━━ Selected excerpt

Fiddler's Green Amphitheatre  (formerly Comfort Dental Amphitheatre and Coors Amphitheatre) is an 18,000-person capacity amphitheatre located in Greenwood Village, Colorado, United States. It is the largest outdoor amphitheatre in the Denver metropolitan area and is generally open every year from May to September.

About
It features 7,500 fixed seats and a general admission lawn section. The amphitheatre is nestled in Greenwood Plaza near the Denver Technological Center amongst office buildings. It opened in 1988 under the original name of Fiddler's Green Amphitheatre with a performance by Dan Fogelberg on June 11, 1988. In March 2004, it was announced the amphitheatre would open the 2004 season with a new name, Coors Amphitheatre. The amphitheatre reclaimed its original name in 2009 when Coors sponsorship agreement with concert promoter Live Nation was not renewed, and Coors lost their naming rights. Starting February 2010, health organization Comfort Dental gained sponsorship rights for three years, changing its name to the Comfort Dental Amphitheatre. The contract expired on January 31, 2013, and was not renewed. Beginning February 2013, the venue is, once again, known by its original name. In October 2013, the venue's operations contract expired with Live Nation, with the entertainment company choosing not to renew. Its owner, The Museum of Outdoor Arts (MOA) signed a 15-year operations agreement with local promoter, AEG Live Rocky Mountains. The partnership will include a $5 million renovation, to take place during the amphitheatre's off season.

━━━━
━━ Entries shown

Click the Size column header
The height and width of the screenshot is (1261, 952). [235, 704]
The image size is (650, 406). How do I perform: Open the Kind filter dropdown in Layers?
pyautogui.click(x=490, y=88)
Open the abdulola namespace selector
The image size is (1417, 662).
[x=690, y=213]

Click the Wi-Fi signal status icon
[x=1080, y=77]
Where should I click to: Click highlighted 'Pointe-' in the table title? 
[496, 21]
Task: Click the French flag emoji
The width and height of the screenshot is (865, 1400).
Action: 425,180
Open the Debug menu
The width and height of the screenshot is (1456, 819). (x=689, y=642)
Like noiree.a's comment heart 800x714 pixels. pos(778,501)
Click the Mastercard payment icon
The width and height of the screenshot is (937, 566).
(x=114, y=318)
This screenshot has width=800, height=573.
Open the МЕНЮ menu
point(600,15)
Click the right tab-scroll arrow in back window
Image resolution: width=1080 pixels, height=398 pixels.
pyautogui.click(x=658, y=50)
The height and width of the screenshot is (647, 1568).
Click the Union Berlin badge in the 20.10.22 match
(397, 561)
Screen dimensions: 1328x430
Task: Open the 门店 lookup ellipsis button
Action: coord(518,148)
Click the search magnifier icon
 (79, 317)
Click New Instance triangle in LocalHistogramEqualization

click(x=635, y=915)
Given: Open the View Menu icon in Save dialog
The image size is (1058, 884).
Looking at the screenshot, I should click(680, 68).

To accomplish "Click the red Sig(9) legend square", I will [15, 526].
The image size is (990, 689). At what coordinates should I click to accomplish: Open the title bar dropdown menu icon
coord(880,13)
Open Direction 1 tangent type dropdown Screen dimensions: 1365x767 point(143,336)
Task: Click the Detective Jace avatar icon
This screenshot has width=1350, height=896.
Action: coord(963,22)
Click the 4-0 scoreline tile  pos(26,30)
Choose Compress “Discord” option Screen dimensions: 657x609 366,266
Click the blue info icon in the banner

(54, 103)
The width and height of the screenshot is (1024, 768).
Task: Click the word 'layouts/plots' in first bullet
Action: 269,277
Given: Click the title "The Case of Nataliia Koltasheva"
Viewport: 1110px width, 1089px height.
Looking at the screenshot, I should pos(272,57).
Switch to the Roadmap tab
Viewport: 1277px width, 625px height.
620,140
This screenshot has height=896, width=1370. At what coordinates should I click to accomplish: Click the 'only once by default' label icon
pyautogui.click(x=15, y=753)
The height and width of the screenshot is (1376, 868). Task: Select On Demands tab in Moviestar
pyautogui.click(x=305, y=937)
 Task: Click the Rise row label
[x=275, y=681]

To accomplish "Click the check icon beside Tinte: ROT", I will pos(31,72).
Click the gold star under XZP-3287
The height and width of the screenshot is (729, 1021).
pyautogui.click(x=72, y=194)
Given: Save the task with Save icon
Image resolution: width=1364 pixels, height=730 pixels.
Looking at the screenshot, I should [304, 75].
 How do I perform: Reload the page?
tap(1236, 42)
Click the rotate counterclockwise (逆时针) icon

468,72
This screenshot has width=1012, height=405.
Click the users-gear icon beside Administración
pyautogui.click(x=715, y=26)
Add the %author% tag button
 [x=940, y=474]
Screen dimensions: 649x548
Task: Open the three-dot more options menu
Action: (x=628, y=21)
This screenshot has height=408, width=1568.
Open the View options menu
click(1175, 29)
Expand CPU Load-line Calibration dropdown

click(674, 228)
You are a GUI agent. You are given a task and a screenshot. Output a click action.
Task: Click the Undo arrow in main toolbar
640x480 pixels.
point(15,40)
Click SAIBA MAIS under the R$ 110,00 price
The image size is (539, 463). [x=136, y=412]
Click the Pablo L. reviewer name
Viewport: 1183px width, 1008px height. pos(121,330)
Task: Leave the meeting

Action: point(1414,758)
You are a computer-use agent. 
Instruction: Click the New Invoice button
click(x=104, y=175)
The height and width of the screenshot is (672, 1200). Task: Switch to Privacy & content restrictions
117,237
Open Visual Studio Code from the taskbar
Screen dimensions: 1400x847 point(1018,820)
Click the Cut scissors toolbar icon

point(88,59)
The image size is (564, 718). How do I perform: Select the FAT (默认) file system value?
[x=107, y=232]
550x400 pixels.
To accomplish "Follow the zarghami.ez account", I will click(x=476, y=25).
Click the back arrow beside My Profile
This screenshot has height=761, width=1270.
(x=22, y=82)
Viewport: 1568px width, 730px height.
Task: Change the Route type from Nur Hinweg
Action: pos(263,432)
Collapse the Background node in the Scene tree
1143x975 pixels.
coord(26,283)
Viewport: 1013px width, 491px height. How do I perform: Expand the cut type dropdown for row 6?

━━━━

▶ _Request 1_
Answer these from the article about Fiddler's Green Amphitheatre:
(a) What is the amphitheatre's capacity?
(b) Who gave the opening performance on June 11, 1988?
(c) How many years does the operations agreement signed with AEG Live Rocky Mountains run?
▶ _Request 2_
Carry on the article about Fiddler's Green Amphitheatre, picking up after its final sentence.
Nothing in the records is needed here.

▶ _Task output 1_
(a) 18,000 people
(b) Dan Fogelberg
(c) 15 years

▶ _Task output 2_
Museum of Outdoor Arts

The Museum of Outdoor Arts, a local non-profit, owns Fiddler's Green Amphitheatre and gave the venue its name when it originally opened. The amphitheatre began as an earth sculpture (made up only of earth and grass) where local business people could break for a lunchtime concert series sponsored by Museum of Outdoor Arts. Later, walls and seats were installed to make it the venue it is today. MOA has leased the venue out to large promoters such as MCA Concerts, House of Blues and Live Nation.

Also owned by MOA is Marjorie Park, which is connected to the amphitheatre.  Marjorie Park features outdoor sculptures owned by Museum of Outdoor Arts, including its famous bronze series of Alice in Wonderland by artist Harry Marinsky, Stickworks by internationally renowned artist Patrick Dougherty, kinetic sculpture Estacas by Ken Bortolazzo, African sculpture by Agnes Nyanhongo and also features seasonal installations by renowned Colorado-based artist Lonnie Hanzon.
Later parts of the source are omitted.